→ THE PROBLEM: Return every line below exactly, leaving nothing out.

→ DATA SUPPLIED:

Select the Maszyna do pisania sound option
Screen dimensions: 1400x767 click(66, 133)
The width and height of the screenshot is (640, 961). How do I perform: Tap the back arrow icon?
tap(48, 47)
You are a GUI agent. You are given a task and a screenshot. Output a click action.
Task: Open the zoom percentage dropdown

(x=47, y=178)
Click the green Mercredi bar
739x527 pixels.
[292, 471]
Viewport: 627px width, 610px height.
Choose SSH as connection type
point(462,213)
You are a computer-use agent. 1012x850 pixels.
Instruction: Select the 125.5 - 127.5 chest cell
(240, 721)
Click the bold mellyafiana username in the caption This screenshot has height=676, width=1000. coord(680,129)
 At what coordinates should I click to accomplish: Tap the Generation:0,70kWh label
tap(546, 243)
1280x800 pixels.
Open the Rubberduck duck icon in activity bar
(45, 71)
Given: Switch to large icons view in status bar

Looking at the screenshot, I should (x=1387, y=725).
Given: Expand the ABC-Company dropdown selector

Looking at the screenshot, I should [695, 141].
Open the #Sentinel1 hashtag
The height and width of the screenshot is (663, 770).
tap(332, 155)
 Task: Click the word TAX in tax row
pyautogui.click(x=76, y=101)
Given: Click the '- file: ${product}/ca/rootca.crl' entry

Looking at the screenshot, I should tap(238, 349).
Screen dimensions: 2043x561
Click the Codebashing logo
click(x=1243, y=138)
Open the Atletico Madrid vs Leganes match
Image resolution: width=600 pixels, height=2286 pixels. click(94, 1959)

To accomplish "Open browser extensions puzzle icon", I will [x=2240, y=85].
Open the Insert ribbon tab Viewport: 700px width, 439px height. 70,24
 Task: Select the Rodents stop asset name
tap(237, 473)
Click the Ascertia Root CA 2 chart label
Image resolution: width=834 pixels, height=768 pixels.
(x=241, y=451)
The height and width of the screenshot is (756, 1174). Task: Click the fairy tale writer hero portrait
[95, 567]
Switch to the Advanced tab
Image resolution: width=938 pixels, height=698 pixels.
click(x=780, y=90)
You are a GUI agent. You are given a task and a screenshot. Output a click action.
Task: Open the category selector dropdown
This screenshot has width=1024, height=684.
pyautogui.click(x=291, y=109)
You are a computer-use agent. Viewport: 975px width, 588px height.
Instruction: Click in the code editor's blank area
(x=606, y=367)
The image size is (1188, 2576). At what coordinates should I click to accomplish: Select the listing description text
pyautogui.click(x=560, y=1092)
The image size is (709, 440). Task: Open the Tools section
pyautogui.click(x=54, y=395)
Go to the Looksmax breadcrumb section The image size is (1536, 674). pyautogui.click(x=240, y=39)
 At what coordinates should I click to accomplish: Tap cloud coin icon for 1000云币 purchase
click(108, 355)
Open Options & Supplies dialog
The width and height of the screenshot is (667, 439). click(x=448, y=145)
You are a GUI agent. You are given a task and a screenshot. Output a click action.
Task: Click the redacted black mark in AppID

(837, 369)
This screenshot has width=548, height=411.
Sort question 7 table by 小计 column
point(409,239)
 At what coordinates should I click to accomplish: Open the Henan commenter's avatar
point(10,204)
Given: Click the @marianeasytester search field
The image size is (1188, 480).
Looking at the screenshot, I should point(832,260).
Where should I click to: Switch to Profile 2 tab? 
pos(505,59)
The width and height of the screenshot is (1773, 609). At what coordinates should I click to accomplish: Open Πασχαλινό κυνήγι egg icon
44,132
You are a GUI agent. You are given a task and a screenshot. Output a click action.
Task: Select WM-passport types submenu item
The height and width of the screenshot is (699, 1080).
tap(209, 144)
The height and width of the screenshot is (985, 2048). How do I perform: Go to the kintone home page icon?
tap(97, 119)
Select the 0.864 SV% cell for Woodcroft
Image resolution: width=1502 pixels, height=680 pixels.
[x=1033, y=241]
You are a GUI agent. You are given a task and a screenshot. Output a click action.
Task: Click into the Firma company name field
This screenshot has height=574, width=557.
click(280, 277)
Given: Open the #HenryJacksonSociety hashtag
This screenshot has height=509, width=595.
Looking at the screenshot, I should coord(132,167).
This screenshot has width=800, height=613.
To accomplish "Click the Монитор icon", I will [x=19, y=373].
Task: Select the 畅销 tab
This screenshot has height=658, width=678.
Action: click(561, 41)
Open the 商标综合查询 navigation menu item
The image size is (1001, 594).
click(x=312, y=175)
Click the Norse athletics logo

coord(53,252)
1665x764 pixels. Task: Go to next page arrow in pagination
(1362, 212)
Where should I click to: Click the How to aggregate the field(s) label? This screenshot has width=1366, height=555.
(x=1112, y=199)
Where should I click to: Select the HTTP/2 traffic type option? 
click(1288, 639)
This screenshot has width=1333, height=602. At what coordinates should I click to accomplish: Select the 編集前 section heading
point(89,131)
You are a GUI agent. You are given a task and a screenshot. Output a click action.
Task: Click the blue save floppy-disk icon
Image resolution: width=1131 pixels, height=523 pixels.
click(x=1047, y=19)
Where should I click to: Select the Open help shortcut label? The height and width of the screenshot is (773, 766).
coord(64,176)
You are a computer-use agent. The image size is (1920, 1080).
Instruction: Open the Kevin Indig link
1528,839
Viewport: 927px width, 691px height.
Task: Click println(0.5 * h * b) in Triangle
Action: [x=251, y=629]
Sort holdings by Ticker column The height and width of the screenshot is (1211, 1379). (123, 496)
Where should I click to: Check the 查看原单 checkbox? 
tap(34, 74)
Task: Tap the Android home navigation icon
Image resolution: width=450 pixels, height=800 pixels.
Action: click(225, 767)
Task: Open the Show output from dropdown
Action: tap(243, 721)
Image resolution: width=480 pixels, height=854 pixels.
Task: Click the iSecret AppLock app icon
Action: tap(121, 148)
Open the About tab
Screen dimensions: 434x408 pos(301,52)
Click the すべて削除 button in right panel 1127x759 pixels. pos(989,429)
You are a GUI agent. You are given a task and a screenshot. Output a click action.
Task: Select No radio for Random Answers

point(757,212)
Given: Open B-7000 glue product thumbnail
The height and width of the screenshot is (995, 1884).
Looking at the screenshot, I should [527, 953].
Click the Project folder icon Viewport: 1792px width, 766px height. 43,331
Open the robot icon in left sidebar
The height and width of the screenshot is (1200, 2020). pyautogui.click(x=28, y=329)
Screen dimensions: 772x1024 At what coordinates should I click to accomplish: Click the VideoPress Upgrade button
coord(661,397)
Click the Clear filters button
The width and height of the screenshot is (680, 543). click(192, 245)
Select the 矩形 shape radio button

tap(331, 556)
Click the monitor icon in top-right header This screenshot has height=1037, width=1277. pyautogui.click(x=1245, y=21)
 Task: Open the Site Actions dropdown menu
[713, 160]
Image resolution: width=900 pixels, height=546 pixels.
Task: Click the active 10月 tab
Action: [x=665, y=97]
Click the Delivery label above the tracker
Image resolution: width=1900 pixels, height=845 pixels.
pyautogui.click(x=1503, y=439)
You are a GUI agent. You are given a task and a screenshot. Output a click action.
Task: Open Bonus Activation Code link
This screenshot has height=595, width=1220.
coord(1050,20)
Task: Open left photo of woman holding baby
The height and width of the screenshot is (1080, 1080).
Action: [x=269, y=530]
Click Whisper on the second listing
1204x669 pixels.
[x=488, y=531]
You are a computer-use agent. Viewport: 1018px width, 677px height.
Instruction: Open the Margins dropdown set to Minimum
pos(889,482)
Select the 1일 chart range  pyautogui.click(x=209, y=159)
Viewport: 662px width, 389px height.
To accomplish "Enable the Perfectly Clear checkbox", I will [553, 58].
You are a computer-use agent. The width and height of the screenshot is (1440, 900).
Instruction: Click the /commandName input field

→ WRITTEN SOLUTION:
Select the Maszyna do pisania sound option
Screen dimensions: 1400x767 click(66, 133)
The width and height of the screenshot is (640, 961). How do I perform: Tap the back arrow icon?
tap(48, 47)
You are a GUI agent. You are given a task and a screenshot. Output a click action.
Task: Open the zoom percentage dropdown

(x=47, y=178)
Click the green Mercredi bar
739x527 pixels.
[292, 471]
Viewport: 627px width, 610px height.
Choose SSH as connection type
point(462,213)
You are a computer-use agent. 1012x850 pixels.
Instruction: Select the 125.5 - 127.5 chest cell
(240, 721)
Click the bold mellyafiana username in the caption This screenshot has height=676, width=1000. coord(680,129)
 At what coordinates should I click to accomplish: Tap the Generation:0,70kWh label
tap(546, 243)
1280x800 pixels.
Open the Rubberduck duck icon in activity bar
(45, 71)
Given: Switch to large icons view in status bar

Looking at the screenshot, I should (x=1387, y=725).
Given: Expand the ABC-Company dropdown selector

Looking at the screenshot, I should [695, 141].
Open the #Sentinel1 hashtag
The height and width of the screenshot is (663, 770).
tap(332, 155)
 Task: Click the word TAX in tax row
pyautogui.click(x=76, y=101)
Given: Click the '- file: ${product}/ca/rootca.crl' entry

Looking at the screenshot, I should tap(238, 349).
Screen dimensions: 2043x561
Click the Codebashing logo
click(x=1243, y=138)
Open the Atletico Madrid vs Leganes match
Image resolution: width=600 pixels, height=2286 pixels. click(94, 1959)

To accomplish "Open browser extensions puzzle icon", I will [x=2240, y=85].
Open the Insert ribbon tab Viewport: 700px width, 439px height. 70,24
 Task: Select the Rodents stop asset name
tap(237, 473)
Click the Ascertia Root CA 2 chart label
Image resolution: width=834 pixels, height=768 pixels.
(x=241, y=451)
The height and width of the screenshot is (756, 1174). Task: Click the fairy tale writer hero portrait
[95, 567]
Switch to the Advanced tab
Image resolution: width=938 pixels, height=698 pixels.
click(x=780, y=90)
You are a GUI agent. You are given a task and a screenshot. Output a click action.
Task: Open the category selector dropdown
This screenshot has width=1024, height=684.
pyautogui.click(x=291, y=109)
You are a computer-use agent. Viewport: 975px width, 588px height.
Instruction: Click in the code editor's blank area
(x=606, y=367)
The image size is (1188, 2576). At what coordinates should I click to accomplish: Select the listing description text
pyautogui.click(x=560, y=1092)
The image size is (709, 440). Task: Open the Tools section
pyautogui.click(x=54, y=395)
Go to the Looksmax breadcrumb section The image size is (1536, 674). pyautogui.click(x=240, y=39)
 At what coordinates should I click to accomplish: Tap cloud coin icon for 1000云币 purchase
click(108, 355)
Open Options & Supplies dialog
The width and height of the screenshot is (667, 439). click(x=448, y=145)
You are a GUI agent. You are given a task and a screenshot. Output a click action.
Task: Click the redacted black mark in AppID

(837, 369)
This screenshot has width=548, height=411.
Sort question 7 table by 小计 column
point(409,239)
 At what coordinates should I click to accomplish: Open the Henan commenter's avatar
point(10,204)
Given: Click the @marianeasytester search field
The image size is (1188, 480).
Looking at the screenshot, I should point(832,260).
Where should I click to: Switch to Profile 2 tab? 
pos(505,59)
The width and height of the screenshot is (1773, 609). At what coordinates should I click to accomplish: Open Πασχαλινό κυνήγι egg icon
44,132
You are a GUI agent. You are given a task and a screenshot. Output a click action.
Task: Select WM-passport types submenu item
The height and width of the screenshot is (699, 1080).
tap(209, 144)
The height and width of the screenshot is (985, 2048). How do I perform: Go to the kintone home page icon?
tap(97, 119)
Select the 0.864 SV% cell for Woodcroft
Image resolution: width=1502 pixels, height=680 pixels.
[x=1033, y=241]
You are a GUI agent. You are given a task and a screenshot. Output a click action.
Task: Click into the Firma company name field
This screenshot has height=574, width=557.
click(280, 277)
Given: Open the #HenryJacksonSociety hashtag
This screenshot has height=509, width=595.
Looking at the screenshot, I should coord(132,167).
This screenshot has width=800, height=613.
To accomplish "Click the Монитор icon", I will [x=19, y=373].
Task: Select the 畅销 tab
This screenshot has height=658, width=678.
Action: click(561, 41)
Open the 商标综合查询 navigation menu item
The image size is (1001, 594).
click(x=312, y=175)
Click the Norse athletics logo

coord(53,252)
1665x764 pixels. Task: Go to next page arrow in pagination
(1362, 212)
Where should I click to: Click the How to aggregate the field(s) label? This screenshot has width=1366, height=555.
(x=1112, y=199)
Where should I click to: Select the HTTP/2 traffic type option? 
click(1288, 639)
This screenshot has width=1333, height=602. At what coordinates should I click to accomplish: Select the 編集前 section heading
point(89,131)
You are a GUI agent. You are given a task and a screenshot. Output a click action.
Task: Click the blue save floppy-disk icon
Image resolution: width=1131 pixels, height=523 pixels.
click(x=1047, y=19)
Where should I click to: Select the Open help shortcut label? The height and width of the screenshot is (773, 766).
coord(64,176)
You are a computer-use agent. The image size is (1920, 1080).
Instruction: Open the Kevin Indig link
1528,839
Viewport: 927px width, 691px height.
Task: Click println(0.5 * h * b) in Triangle
Action: [x=251, y=629]
Sort holdings by Ticker column The height and width of the screenshot is (1211, 1379). (123, 496)
Where should I click to: Check the 查看原单 checkbox? 
tap(34, 74)
Task: Tap the Android home navigation icon
Image resolution: width=450 pixels, height=800 pixels.
Action: click(225, 767)
Task: Open the Show output from dropdown
Action: tap(243, 721)
Image resolution: width=480 pixels, height=854 pixels.
Task: Click the iSecret AppLock app icon
Action: tap(121, 148)
Open the About tab
Screen dimensions: 434x408 pos(301,52)
Click the すべて削除 button in right panel 1127x759 pixels. pos(989,429)
You are a GUI agent. You are given a task and a screenshot. Output a click action.
Task: Select No radio for Random Answers

point(757,212)
Given: Open B-7000 glue product thumbnail
The height and width of the screenshot is (995, 1884).
Looking at the screenshot, I should [527, 953].
Click the Project folder icon Viewport: 1792px width, 766px height. 43,331
Open the robot icon in left sidebar
The height and width of the screenshot is (1200, 2020). pyautogui.click(x=28, y=329)
Screen dimensions: 772x1024 At what coordinates should I click to accomplish: Click the VideoPress Upgrade button
coord(661,397)
Click the Clear filters button
The width and height of the screenshot is (680, 543). click(192, 245)
Select the 矩形 shape radio button

tap(331, 556)
Click the monitor icon in top-right header This screenshot has height=1037, width=1277. pyautogui.click(x=1245, y=21)
 Task: Open the Site Actions dropdown menu
[713, 160]
Image resolution: width=900 pixels, height=546 pixels.
Task: Click the active 10月 tab
Action: [x=665, y=97]
Click the Delivery label above the tracker
Image resolution: width=1900 pixels, height=845 pixels.
pyautogui.click(x=1503, y=439)
You are a GUI agent. You are given a task and a screenshot. Output a click action.
Task: Open Bonus Activation Code link
This screenshot has height=595, width=1220.
coord(1050,20)
Task: Open left photo of woman holding baby
The height and width of the screenshot is (1080, 1080).
Action: [x=269, y=530]
Click Whisper on the second listing
1204x669 pixels.
[x=488, y=531]
You are a computer-use agent. Viewport: 1018px width, 677px height.
Instruction: Open the Margins dropdown set to Minimum
pos(889,482)
Select the 1일 chart range  pyautogui.click(x=209, y=159)
Viewport: 662px width, 389px height.
To accomplish "Enable the Perfectly Clear checkbox", I will [553, 58].
You are a computer-use agent. The width and height of the screenshot is (1440, 900).
Instruction: Click the /commandName input field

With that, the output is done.